In Italy, as in most countries, individuals accused of any crime are considered innocent until proven guilty, although the defendant may be held in detention. Unless the accused opts for a fast-track trial, murder cases are heard by a corte d'assise or court of assizes. This court has jurisdiction to try the most serious crimes, i.e., those crimes whose maximum penalty begins at 24 years in prison. A guilty verdict is not regarded as a definitive conviction until the accused has exhausted the appeals process, regardless of the number of times the defendant has been put on trial.
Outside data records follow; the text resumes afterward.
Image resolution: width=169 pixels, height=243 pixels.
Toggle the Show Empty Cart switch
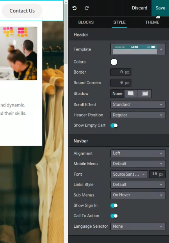(x=114, y=126)
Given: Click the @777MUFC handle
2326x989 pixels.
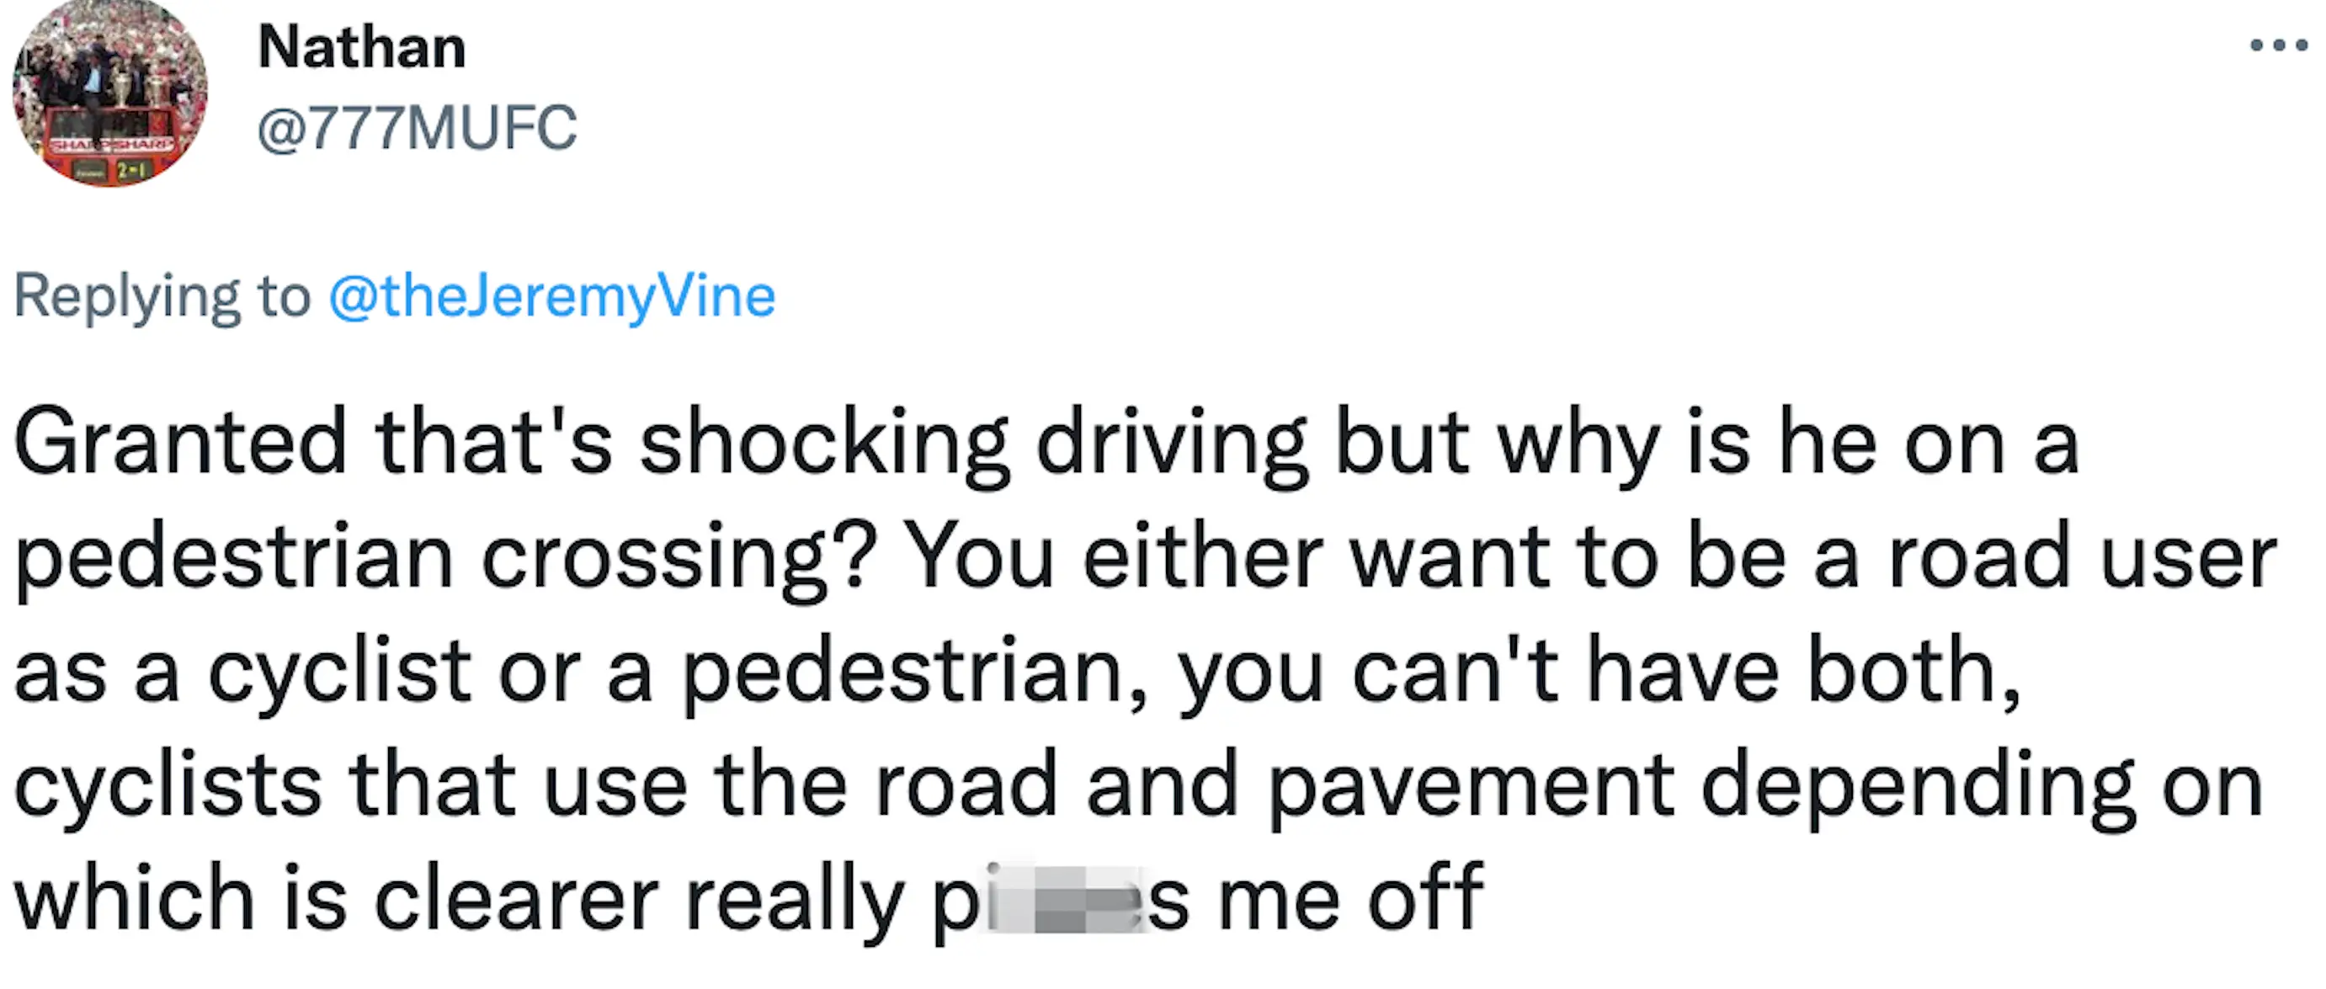Looking at the screenshot, I should 416,128.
Italian trials can last many months and have long gaps between hearings; the first trial of Knox and Sollecito was heard two days a week, for three weeks a month. If found guilty, a defendant is guaranteed what is in effect a retrial, where all evidence and witnesses can be re-examined.

A verdict can be overturned by the Italian supreme court, the Corte di Cassazione (cassation is the annulment of a judicial decision), which considers written briefs. If the Corte di Cassazione overturns a verdict, it explains which legal principles were violated by the lower court, which in turn must abide by the ruling when retrying the case. If the Corte di Cassazione upholds a guilty verdict of the appeal trial, the conviction becomes definitive, the appeals process is exhausted, and any sentence is served.

==Rudy Guede ==
===Early life===

Mug shot of Rudy Hermann Guede from earlier in 2007 before his arrest for murder

Rudy Hermann Guede (born 26 December 1986, Abidjan, Ivory Coast) was 20 years old at the time of the murder. He had lived in Perugia since the age of five with his polygamous immigrant father. In Italy, Guede was mostly raised with the help of his school teachers, a local priest, and others. Guede's father returned to Ivory Coast in 2004. Rudy drifted and was fed, clothed, and housed by an informal group of well-meaning households, until the age of 17 when he was adopted by a wealthy Perugian family. He played basketball for the Perugia youth team in the 2004–2005 season.
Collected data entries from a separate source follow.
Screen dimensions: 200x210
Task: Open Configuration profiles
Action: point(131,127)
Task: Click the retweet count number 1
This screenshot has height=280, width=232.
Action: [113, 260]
Guede repeatedly skipped school, and he did not show any interest in the jobs that his adoptive family arranged for him. His adoptive family asked him to leave their home in mid-2007.

===Involvement in the case===
Guede said that he had met two of the Italian men of the Via della Pergola 7 house while spending evenings at the basketball court in the Piazza Grimana. The young men who lived in the downstairs flat at Via della Pergola 7 were unable to recall when exactly Guede had met them but recalled how, after his first visit to their home, they had found him later in the bathroom, sitting asleep on the unflushed toilet, which was full of faeces. Allegedly, Guede committed break-ins, including one of a lawyer's office through a second-floor window, and another during which he burgled a flat and brandished a pocket knife when confronted by its inhabitants. On 27 October 2007, days before Kercher's murder, Guede was arrested in Milan after breaking into a nursery school; he was found by police with an 11 inch knife, which he had taken from the school kitchen.
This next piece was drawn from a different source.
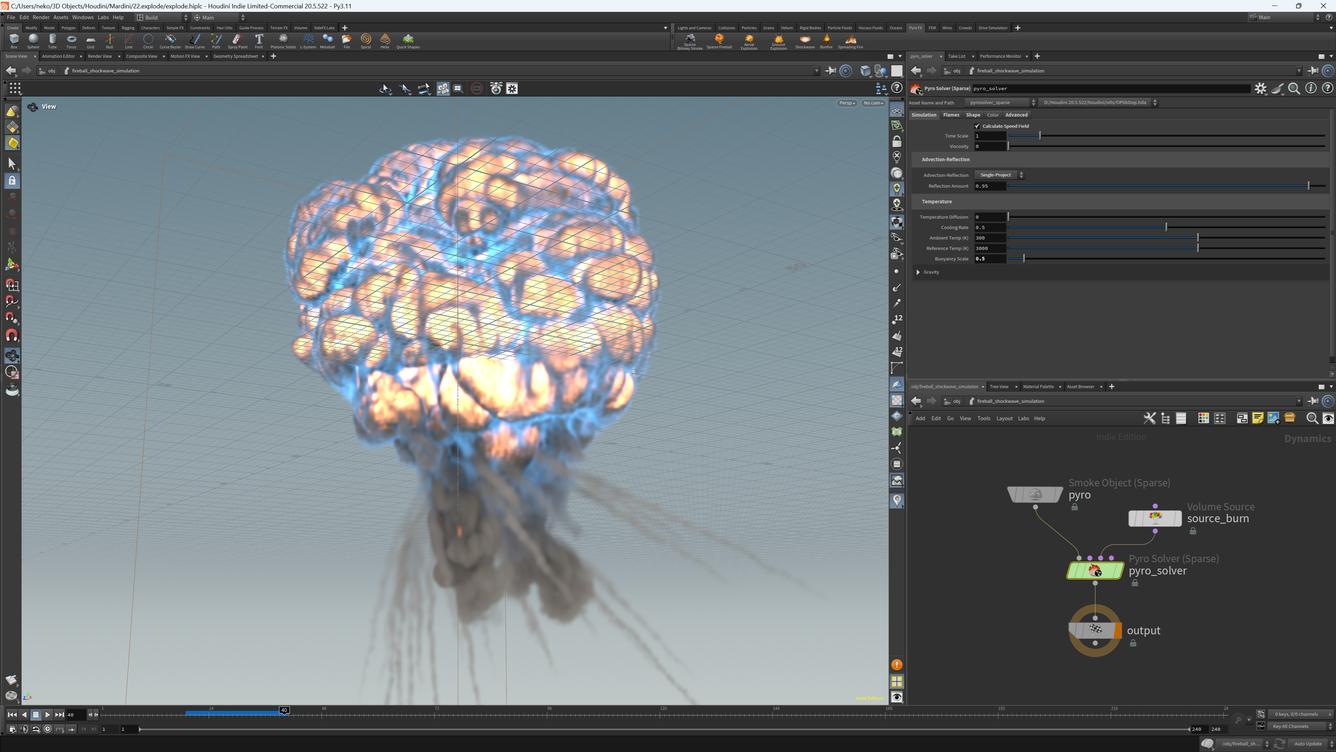
Task: Click the Bonfire shelf tool
Action: point(826,42)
Guede went to a friend's house around 11:30 pm on 1 November 2007, the night of the murder. He went to a nightclub where he stayed until 4:30 am. On the following night, 2 November 2007, Guede went to the same nightclub with three American female students whom he had met in a bar. He then left Italy for Germany, where he was located in the subsequent weeks.

===Arrest===
After his fingerprints were found at the crime scene, along with DNA traces, Guede was extradited from Germany; he had said on the internet that he knew he was a suspect and wanted to clear his name.

===Trial===
Guede opted for a fast-track trial, held in closed session with no reporters present. He told the court that he had gone to Via della Pergola 7 on a date arranged with Kercher, after meeting her the previous evening. Two neighbours of Guede's, foreign female students who were with him at a nightclub on that evening, told police the only girl they saw him talking to had long, blonde hair. Guede said Kercher had let him in the cottage around 9:00 p.m. Sollecito's lawyers said a glass fragment from the window found beside a shoeprint of Guede's at the scene of the crime was proof that Guede had broken in.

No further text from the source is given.